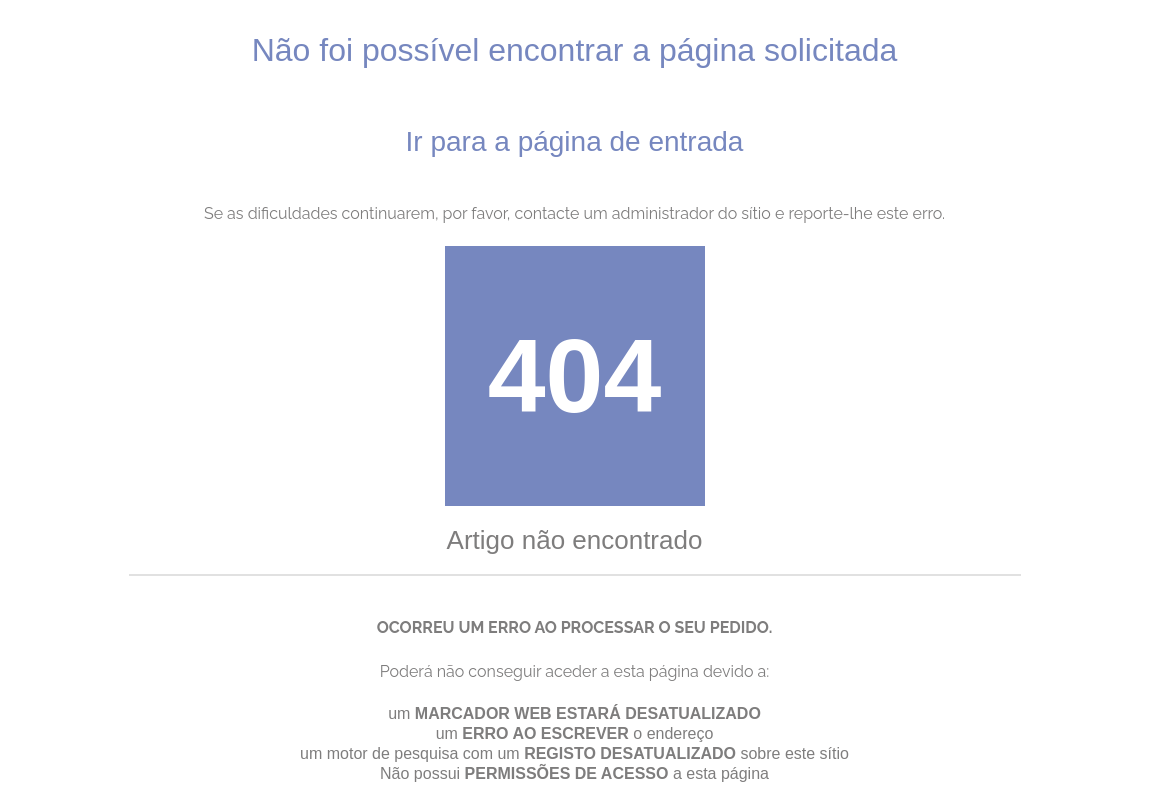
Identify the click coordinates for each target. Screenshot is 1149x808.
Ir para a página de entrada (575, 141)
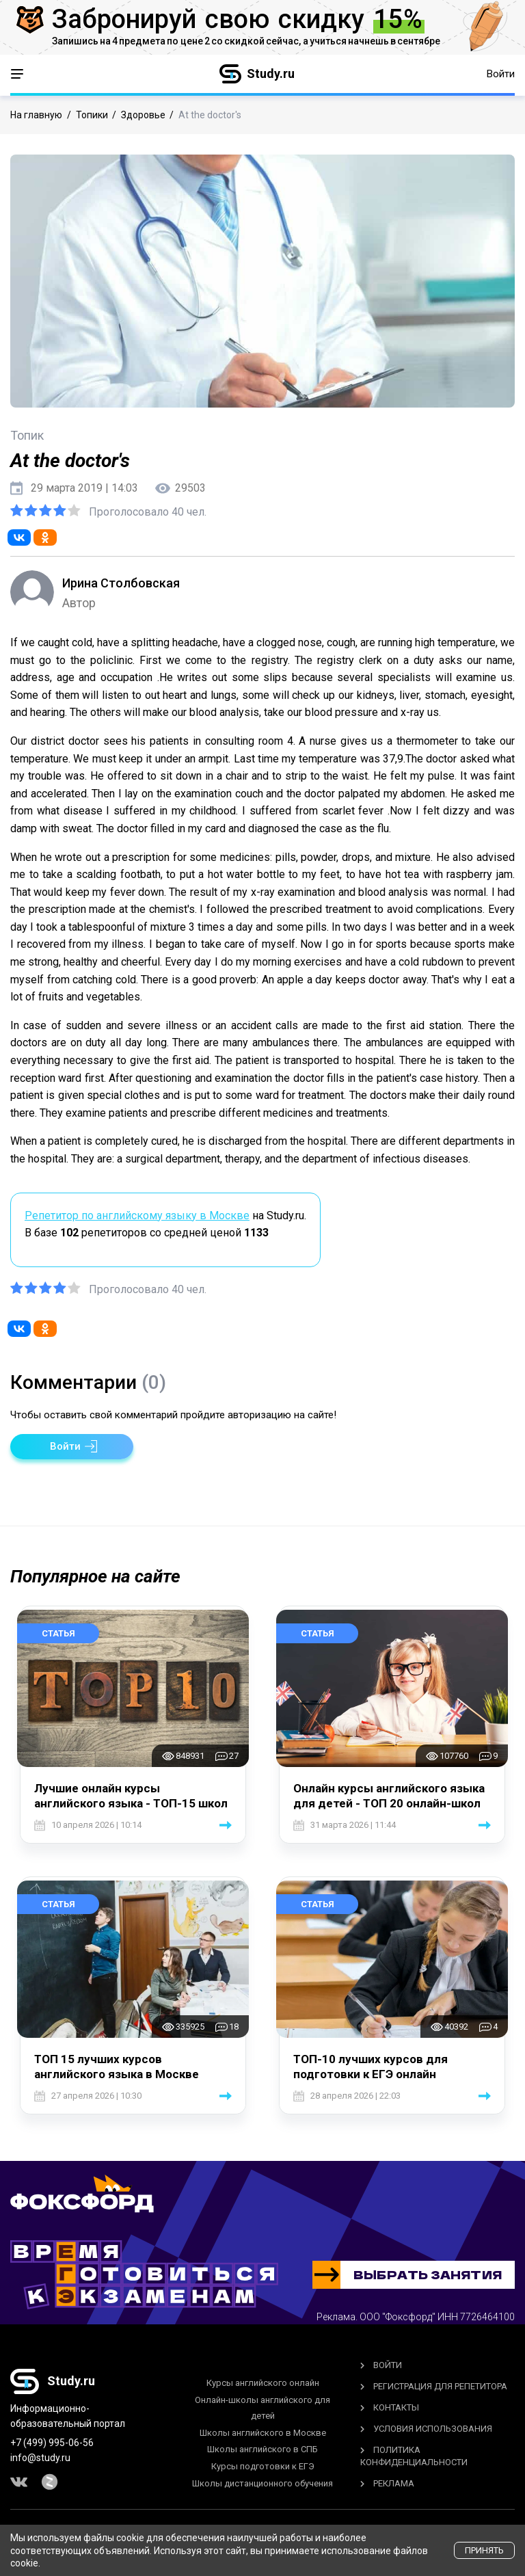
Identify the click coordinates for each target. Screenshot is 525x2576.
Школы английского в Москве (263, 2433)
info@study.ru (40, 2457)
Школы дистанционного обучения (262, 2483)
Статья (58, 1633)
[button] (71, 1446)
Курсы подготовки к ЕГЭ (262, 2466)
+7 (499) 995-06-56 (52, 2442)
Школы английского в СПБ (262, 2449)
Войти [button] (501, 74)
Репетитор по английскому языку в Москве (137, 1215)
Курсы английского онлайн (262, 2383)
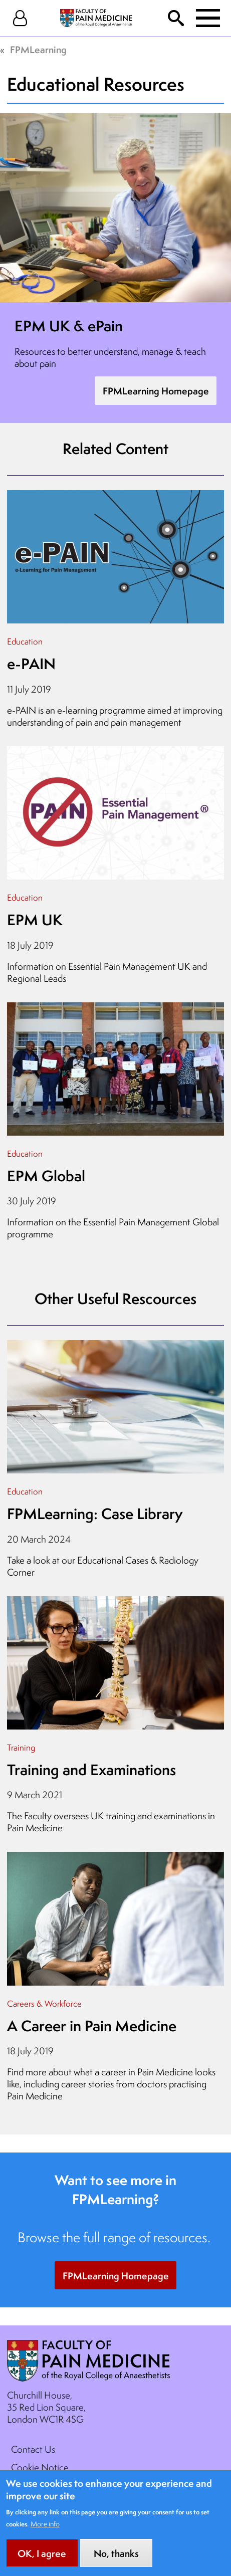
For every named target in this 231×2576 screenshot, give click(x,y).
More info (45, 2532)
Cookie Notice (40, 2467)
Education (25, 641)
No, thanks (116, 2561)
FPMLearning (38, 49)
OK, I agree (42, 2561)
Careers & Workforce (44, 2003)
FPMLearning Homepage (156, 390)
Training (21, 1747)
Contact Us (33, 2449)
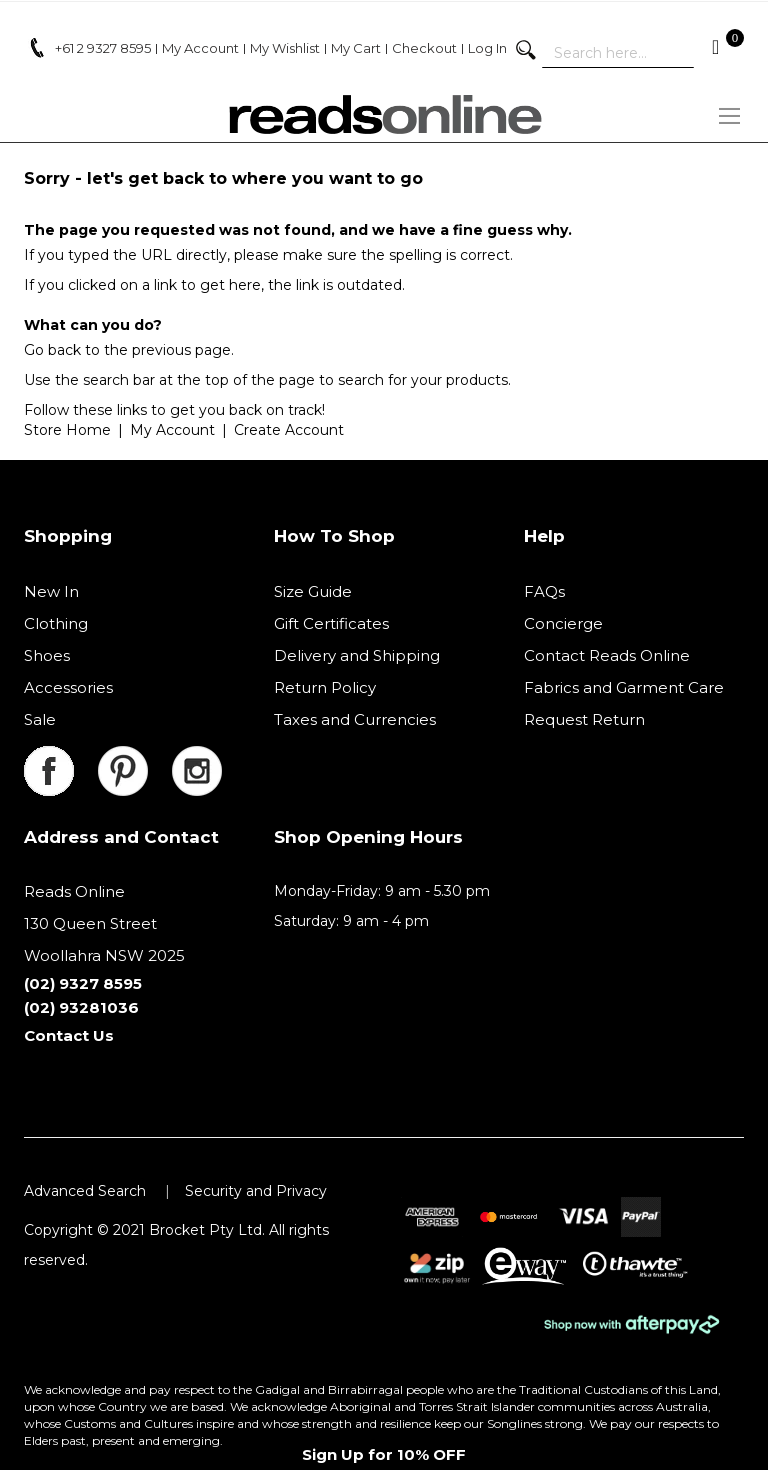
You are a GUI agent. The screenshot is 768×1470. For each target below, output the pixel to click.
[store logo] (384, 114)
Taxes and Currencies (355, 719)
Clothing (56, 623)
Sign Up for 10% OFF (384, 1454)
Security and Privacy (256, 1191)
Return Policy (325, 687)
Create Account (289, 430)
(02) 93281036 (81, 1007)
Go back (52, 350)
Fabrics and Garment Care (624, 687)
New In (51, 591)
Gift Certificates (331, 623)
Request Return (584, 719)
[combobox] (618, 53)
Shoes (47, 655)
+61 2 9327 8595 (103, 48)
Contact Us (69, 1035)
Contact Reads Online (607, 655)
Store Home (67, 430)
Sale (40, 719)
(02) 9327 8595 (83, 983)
........
* [Stated exercise] Starting at the line containing "info@study.ru (40, 2457)" and ending at the last line of the material, give those lines again with "Contact Us" replaced by "Reach Us" and everything else unchanged. Leave the pictures out.

* [Full response]
info@study.ru (40, 2457)
Школы дистанционного обучения (262, 2483)
Статья (58, 1633)
[button] (71, 1446)
Курсы подготовки к ЕГЭ (262, 2466)
+7 (499) 995-06-56 (52, 2442)
Школы английского в СПБ (262, 2449)
Войти [button] (501, 74)
Репетитор по английскому языку в Москве (137, 1215)
Курсы английского онлайн (262, 2383)
For every named target in this 231×2576 screenshot, give click(x,y).
More info (45, 2532)
Cookie Notice (40, 2467)
Education (25, 641)
No, thanks (116, 2561)
FPMLearning (38, 49)
OK, I agree (42, 2561)
Careers & Workforce (44, 2003)
FPMLearning Homepage (156, 390)
Training (21, 1747)
Reach Us (33, 2449)
You are a GUI agent. The screenshot is 768×1470. For each target below, output the pixel to click.
[store logo] (384, 114)
Taxes and Currencies (355, 719)
Clothing (56, 623)
Sign Up for 10% OFF (384, 1454)
Security and Privacy (256, 1191)
Return Policy (325, 687)
Create Account (289, 430)
(02) 93281036 (81, 1007)
Go back (52, 350)
Fabrics and Garment Care (624, 687)
New In (51, 591)
Gift Certificates (331, 623)
Request Return (584, 719)
[combobox] (618, 53)
Shoes (47, 655)
+61 2 9327 8595 (103, 48)
Reach Us (69, 1035)
Contact Reads Online (607, 655)
Store Home (67, 430)
Sale (40, 719)
(02) 9327 8595 (83, 983)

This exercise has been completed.